Text block.
Sydney George Checkland FRSE (9 October 1916 – 22 March 1986) was a British-Canadian economic historian.

Life

Born in Ottawa, Ontario, Checkland worked at the Bank of Nova Scotia, then the Ottawa Sanitary Laundry Company, while he gained associate membership of the Canadian Bankers' Association.  In 1938, he moved to England to study at the University of Birmingham, and in his final year served as President of the Guild of Students at the university.  In 1941, he was elected as President of the National Union of Students, serving for only one year before becoming President of the International Council of Students.

In late 1942, Checkland enrolled at the Royal Military College, Sandhurst, then was commissioned as a lieutenant into the Manchester Regiment, before becoming a tank commander in the Governor General's Foot Guards of the Canadian Army.  An injury during the Normandy landings at Falaise left him with permanent nerve damage.

After the war, Checkland joined the Common Wealth Party and stood unsuccessfully in Sheffield Ecclesall at the 1945 general election.  He then returned to study for a master's degree at Birmingham, after which he took up an academic post in economic science at the University of Liverpool, where he also obtained a doctorate.  In 1953, he transferred to the University of Cambridge, then in 1957 he accepted a personal chair at the University of Glasgow and founded the Department of Economic History.  He quickly developed a strong reputation in a range of fields relating to economic history, and continued to write until his death in 1986. He is credited with "being instrumental" in the establishment in 1976 of the Faculty of Social Sciences at the University of Glasgow "strong in the fields of business, banking, and urban history".

Sydney Checkland was elected as a Fellow of the British Academy in 1977, and as Fellow of the Royal Society of Edinburgh in 1981. He was a member of the Economic History Committee of the Social Science Research Council and then a Council member between 1970 and 1972. He was President of the Economic History Society between 1977 and 1980. Of his many scholarly publications, The Gladstones: a Family Biography, 1764-1851 (1971) won a Scottish Arts Council book award and Scottish Banking: a History, 1695-1973 (1975) won a Saltire Society prize. Checkland also served as a board member with the East Kilbride Development Corporation, 1964 to 1968.

Data extract.
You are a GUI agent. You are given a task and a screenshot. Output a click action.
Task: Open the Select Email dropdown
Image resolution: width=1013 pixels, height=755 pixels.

Requirements.
1. Decide whether each statement agrees with the Sydney Checkland biography, answering yes or no and quoting the words from it that settle the matter: (a) Checkland became President of the National Union of Students in 1941. (b) Checkland won the Sheffield Ecclesall seat at the 1945 general election. (c) Checkland founded the Department of Economic History at the University of Cambridge.
2. Please carry on the Sydney Checkland biography, starting after its last sentence.

Answers for the tasks.
1.
(a) Yes: "In 1941, he was elected as President of the National Union of Students"
(b) No: "stood unsuccessfully in Sheffield Ecclesall at the 1945 general election"
(c) No: "in 1957 he accepted a personal chair at the University of Glasgow and founded the Department of Economic History"

2.
During his career as a historian Checkland contributed to the development of archival records.  In Liverpool he collected the archives of merchant firms and initiated the University of Glasgow's collection of business records. He chaired of the Scottish Records Advisory Council, the National Register of Archives (Scotland) and was vice-president of the Business Archives Council of Scotland. Checkland's own papers are held by Glasgow University Archive Services.

Family

Checkland met Edith Olive Anthony in Birmingham and they married in 1942. Olive nursed Sydney back to health following his war injuries. Olive Checkland was an eminent scholar in her own right in the field of social history.

References

1916 births
1986 deaths
Academics of the University of Cambridge
Academics of the University of Glasgow
Academics of the University of Liverpool
Alumni of the University of Birmingham
Canadian emigrants to the United Kingdom
Common Wealth Party politicians
Economic historians
Presidents of the National Union of Students (United Kingdom)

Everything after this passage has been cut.